The woman wanted to speak to Walker to let him know she was going to start background checks at other police departments – and let him know she and was considering leaving the Cathedral City Police Department, according to the complaint.

She wanted to inform him in a public place, according to the complaint. On Oct. 3, 2018, Walker texted that he was at a Law Enforcement conference at the Hotel Miramonte in Indian Wells. In the text message, she saw that Walker was outside the hotel in front of some fire pits and noticed there were other law enforcement personnel there, according to the complaint.

However, when she arrived, she texted him to confirm where to park and he replied with his room number, then called her cell phone to guide her around the complex, according to the complaint.

When she got to his room, Walker was wearing only boxer shorts and a shirt, according to the complaint. When she entered the room, Walker immediately led her right to the bed. He allegedly tried to pull off her clothes and he was being very aggressive and rough. Since her shoes were still on, it prevented Walker from taking off her pants, but Walker was able to pull down the female employee’s underwear and he put himself inside her, according to the complaint.

The complainant pushed him off and left the hotel. After the encounter at Walker’s hotel room, the female employee was numb, according to the complaint.

She did not know what to do.

She did not get the job at the other police department and ultimately withdrew in fear of the situation. Because she needed her job, she continued to work for the Cathedral City Police Department. Walker continued to sexually harass her by grabbing and fondling her, according to the complaint.

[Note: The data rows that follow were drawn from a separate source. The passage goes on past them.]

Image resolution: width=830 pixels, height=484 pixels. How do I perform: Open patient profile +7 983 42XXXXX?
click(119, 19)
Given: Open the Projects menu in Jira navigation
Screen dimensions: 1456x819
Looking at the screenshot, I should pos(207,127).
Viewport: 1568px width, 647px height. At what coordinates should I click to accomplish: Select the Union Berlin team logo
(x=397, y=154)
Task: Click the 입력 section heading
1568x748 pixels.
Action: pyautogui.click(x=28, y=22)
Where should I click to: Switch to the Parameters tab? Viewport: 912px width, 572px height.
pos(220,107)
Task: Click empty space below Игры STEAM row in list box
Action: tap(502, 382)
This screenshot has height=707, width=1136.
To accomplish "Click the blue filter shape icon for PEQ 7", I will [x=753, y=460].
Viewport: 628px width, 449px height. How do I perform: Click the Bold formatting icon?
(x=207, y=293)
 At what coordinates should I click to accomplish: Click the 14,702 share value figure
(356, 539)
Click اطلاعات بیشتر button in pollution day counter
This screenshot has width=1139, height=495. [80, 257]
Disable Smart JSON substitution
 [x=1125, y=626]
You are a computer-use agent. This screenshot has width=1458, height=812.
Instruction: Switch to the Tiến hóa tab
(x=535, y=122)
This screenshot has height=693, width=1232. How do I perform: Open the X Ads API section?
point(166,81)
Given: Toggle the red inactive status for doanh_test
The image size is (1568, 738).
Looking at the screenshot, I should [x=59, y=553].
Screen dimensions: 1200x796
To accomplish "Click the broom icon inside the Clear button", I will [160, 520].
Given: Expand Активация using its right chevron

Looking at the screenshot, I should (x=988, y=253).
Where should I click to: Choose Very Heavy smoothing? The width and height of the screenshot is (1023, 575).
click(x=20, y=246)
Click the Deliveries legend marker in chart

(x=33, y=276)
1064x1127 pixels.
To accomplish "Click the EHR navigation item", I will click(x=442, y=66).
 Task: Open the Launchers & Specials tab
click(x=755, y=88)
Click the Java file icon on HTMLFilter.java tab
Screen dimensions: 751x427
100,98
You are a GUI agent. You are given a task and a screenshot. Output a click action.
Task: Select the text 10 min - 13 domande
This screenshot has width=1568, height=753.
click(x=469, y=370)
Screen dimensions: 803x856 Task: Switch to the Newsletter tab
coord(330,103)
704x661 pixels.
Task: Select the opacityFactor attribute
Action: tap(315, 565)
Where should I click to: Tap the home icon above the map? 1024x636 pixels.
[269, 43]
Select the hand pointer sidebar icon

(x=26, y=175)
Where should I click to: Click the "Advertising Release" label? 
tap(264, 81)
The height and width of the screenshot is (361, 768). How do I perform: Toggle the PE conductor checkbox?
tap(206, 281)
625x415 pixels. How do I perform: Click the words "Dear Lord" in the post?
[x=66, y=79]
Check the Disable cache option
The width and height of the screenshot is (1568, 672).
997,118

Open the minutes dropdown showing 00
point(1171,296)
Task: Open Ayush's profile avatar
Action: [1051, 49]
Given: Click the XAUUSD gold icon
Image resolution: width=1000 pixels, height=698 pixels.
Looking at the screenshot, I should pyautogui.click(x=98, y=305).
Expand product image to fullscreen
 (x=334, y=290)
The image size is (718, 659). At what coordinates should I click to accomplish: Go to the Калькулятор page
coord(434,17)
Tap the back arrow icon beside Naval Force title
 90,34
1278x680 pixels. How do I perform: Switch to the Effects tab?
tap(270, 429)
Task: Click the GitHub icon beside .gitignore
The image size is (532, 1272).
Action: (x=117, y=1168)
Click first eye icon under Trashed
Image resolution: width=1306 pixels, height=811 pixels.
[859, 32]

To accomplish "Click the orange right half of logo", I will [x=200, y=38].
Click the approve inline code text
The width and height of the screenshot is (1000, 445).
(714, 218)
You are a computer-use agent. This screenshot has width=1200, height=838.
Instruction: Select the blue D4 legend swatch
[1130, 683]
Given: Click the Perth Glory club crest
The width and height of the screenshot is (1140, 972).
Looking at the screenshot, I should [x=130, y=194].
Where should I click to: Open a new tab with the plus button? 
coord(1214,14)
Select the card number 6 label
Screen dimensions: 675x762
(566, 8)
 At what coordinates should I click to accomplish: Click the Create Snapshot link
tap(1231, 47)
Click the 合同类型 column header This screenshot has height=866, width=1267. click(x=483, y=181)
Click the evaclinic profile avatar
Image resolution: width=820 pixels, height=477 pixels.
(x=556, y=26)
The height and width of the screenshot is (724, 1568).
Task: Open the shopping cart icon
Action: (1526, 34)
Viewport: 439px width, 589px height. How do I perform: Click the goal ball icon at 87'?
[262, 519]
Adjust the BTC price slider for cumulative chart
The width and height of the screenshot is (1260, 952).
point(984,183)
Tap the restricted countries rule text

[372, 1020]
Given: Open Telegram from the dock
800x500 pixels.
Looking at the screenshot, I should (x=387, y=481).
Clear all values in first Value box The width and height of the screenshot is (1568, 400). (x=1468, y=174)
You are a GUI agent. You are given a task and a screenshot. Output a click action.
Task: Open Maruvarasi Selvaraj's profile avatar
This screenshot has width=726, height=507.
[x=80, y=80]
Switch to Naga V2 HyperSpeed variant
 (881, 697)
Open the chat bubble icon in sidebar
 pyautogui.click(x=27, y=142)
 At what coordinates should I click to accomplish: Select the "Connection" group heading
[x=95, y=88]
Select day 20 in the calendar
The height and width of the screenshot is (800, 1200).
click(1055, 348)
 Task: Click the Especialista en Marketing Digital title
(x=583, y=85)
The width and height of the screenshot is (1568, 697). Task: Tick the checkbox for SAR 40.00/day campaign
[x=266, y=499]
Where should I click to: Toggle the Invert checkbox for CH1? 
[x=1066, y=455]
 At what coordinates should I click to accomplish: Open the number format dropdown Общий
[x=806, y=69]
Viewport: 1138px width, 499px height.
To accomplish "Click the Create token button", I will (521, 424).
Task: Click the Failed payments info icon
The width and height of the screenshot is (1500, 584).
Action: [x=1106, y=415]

On April 30, 2019, the complainant reported the Oct. 3, 2018 incident to the Riverside County Sheriff’s Department. The next day, she reported Walker’s behavior to the Human Resources department of the Cathedral City Police Department, according to the complaint.

The female employee has suffered severe emotional distress due to the sexual harassment she was forced to endure from Cathedral City Police Department’s Chief of Police, according to the complaint. She is currently off work due to stress and has been on anti-depressants and anxiety medication, according to the complaint.

When someone files a discrimination complaint, it sets in motion a series of legally required steps that the Department of Fair Employment and Housing must follow. The Department does not take sides when a complaint is first filed.

Because the complainant requested an Immediate Right to Sue notice, the Department will take no further action on the complaint and has closed it.

Darren J. Campbell of Anaheim is representing the complainant.

An internal administrative investigation continues, City Manager McClendon said.

The department has about 51 sworn officers and 32 professional staff employees. Cathedral City has about 54,000 people. It is the second largest community in the Coachella Valley.

Walker joined the Cathedral City Police Department in September of 2016, as the Deputy Chief of Police. Walker was name chief after Chief George Crum retired in November 2017.

Prior to joining thet Cathedral City Police Department, he spent 22 with the San Bernardino Police Department, where Walker worked a variety of assignments throughout his career; to include Patrol, Bicycle Mounted Enforcement, Narcotics, Gangs, K9, Specialized Enforcement Bureau, and various Detective, Supervisor, and Management Assignments.  He also served as the Tactical Commander during the 2015 terror attack in the city of San Bernardino.